I had arranged to meet my occasional cricket companion, The Kerryman, in the village for lunch beforehand and had chosen – not out of spite or anything – a Pakistani restaurant (which was excellent).
For the avoidance of doubt, and to forestall any future legal issues, I can confirm The Kerryman had agreed in advance to be featured in this match report under the sobriquet The Kerryman, being as he hails from Kerry (or The Kingdom, as they call it down there).

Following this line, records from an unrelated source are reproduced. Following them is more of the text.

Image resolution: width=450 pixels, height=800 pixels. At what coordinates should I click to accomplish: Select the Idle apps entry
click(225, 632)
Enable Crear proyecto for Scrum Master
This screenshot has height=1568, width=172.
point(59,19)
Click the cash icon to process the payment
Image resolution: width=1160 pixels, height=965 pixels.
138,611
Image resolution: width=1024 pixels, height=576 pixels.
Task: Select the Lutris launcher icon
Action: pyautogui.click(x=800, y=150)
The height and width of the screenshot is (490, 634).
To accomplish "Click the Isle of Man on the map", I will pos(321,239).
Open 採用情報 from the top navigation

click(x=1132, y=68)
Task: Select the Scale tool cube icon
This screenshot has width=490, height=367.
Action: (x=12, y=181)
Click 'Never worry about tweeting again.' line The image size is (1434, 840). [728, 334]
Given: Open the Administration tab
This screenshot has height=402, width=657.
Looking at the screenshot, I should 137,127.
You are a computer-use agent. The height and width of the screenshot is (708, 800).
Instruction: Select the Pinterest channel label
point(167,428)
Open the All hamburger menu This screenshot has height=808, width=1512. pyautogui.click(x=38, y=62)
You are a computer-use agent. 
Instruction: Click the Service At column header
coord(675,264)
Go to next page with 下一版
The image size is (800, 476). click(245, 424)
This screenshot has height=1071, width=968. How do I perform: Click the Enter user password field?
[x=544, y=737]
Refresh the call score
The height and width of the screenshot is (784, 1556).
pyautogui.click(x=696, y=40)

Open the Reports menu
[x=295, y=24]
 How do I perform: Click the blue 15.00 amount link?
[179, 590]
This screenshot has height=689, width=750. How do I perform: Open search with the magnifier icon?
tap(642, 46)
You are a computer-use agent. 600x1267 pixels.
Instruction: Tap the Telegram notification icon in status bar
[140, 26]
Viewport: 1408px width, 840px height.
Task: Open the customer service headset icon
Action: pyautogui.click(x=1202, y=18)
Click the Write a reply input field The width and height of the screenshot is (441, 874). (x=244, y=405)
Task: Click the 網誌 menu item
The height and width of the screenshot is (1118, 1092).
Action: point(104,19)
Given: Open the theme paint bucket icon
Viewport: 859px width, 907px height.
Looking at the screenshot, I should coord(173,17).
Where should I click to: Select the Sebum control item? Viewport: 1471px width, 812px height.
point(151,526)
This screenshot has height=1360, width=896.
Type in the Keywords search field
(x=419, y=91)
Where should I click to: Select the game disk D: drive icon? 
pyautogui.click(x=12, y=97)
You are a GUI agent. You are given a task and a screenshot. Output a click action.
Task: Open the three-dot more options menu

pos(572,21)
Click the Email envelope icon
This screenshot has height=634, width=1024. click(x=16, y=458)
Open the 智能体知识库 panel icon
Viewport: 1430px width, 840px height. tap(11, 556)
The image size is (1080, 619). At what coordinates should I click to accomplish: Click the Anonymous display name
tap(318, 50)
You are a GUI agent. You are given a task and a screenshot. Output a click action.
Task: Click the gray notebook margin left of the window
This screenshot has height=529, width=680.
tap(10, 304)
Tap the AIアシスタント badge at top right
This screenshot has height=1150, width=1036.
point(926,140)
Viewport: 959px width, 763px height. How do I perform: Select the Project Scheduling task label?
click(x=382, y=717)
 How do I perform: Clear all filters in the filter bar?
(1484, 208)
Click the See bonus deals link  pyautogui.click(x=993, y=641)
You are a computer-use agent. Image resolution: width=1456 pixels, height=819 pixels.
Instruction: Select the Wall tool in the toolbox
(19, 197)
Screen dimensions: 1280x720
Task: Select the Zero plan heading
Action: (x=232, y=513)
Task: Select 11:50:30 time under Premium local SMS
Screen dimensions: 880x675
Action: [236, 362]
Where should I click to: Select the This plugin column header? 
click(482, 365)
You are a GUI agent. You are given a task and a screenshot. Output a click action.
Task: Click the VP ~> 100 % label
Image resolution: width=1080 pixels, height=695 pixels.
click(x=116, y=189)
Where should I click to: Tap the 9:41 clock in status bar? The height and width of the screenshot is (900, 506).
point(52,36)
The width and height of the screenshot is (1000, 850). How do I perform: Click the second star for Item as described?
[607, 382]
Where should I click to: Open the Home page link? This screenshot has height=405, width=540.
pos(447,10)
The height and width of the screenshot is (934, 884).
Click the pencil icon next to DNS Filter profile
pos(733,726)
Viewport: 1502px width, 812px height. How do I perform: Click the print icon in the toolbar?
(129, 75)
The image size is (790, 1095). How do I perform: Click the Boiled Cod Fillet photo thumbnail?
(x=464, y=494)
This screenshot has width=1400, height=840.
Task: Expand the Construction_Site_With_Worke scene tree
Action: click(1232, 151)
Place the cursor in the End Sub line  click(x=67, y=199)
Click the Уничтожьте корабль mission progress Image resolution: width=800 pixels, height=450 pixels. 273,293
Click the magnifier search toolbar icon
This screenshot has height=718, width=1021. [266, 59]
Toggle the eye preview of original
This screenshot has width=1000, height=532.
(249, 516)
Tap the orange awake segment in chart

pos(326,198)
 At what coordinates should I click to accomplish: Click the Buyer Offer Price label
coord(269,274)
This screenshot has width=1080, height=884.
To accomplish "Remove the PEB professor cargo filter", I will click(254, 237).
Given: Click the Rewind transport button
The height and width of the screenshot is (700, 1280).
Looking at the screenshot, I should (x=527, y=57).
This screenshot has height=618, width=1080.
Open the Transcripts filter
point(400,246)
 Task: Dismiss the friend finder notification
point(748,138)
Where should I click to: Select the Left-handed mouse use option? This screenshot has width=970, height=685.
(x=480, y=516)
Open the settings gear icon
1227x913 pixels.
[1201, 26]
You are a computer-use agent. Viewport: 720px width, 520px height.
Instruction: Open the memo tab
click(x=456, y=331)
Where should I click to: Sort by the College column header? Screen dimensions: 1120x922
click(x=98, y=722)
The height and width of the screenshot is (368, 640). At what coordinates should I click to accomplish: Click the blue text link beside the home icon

The morning having been bright and sunny, we were disappointed on leaving the restaurant environs to be greeted by drops of rain. The Kerryman didn’t hesitate to cover up immediately to protect his Portillo-salmon trousers but I persisted in my shirt sleeves in an effort to tell the Rain Gods that – oh no! – they weren’t going to rain this one off, not again! But even I had to succumb to reality by the time we got to the grounds, with the rain attaining a worryingly persistent look about it.
Without even a pretence of looking at the merchandise stalls or bagsying some seats in the stands, we repaired immediately to the beer tent to console ourselves. The beer tent offers a distinct lack of variety – it is one stout, one lager or one cider, and that’s your lot – at EUR7.50 a pint. We had little choice… but to stay there.
Said beer tent was heaving with Indian fans and Indian music. Not a note of ‘The Fields of Athenry’ or ‘Ireland’s Call’ to be heard. We felt like away fans in the wrong end – but entirely safe, of course.
We did wander out to the stands at one point, when the rain appeared to be easing… but it was the Rain Gods merely toying with us, and while we were out in the air we decided to wander back to the village. Not before we secured, via a bodily stamp, definitive proof, if proof were needed, that we had made a valid ticketed entrance earlier. Read it and weep.
On the way out, we witnessed, but alas obtained no photographic evidence of, an act of cultural misappropriation: an Indian fan dressed as a leprechaun. We speculated on the outcry there would be if this had been reversed (that is, a leprechaun dressed as an Indian fan).
A couple of pints later, the match was abandoned without a ball being bowled.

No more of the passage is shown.